##### Extracted records #####
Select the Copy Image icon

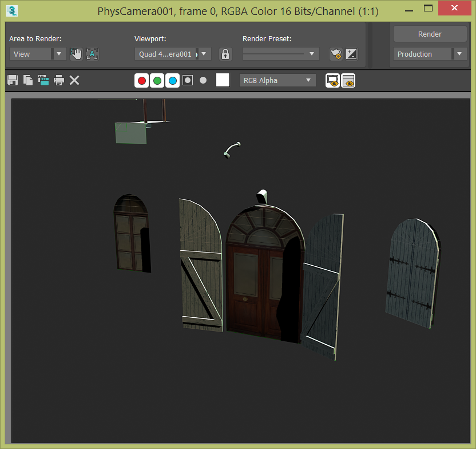27,80
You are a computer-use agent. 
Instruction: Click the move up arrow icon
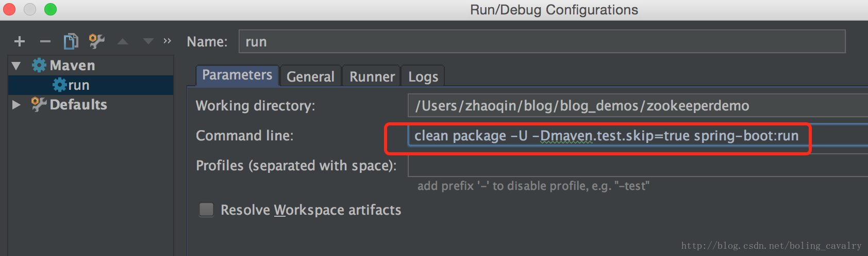click(x=123, y=41)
#####
* [Problem]:
Please print the data above once more, exactly as it appears, with no pictures.

* [Reply]:
Select the Copy Image icon

27,80
You are a computer-use agent. 
Instruction: Click the move up arrow icon
click(x=123, y=41)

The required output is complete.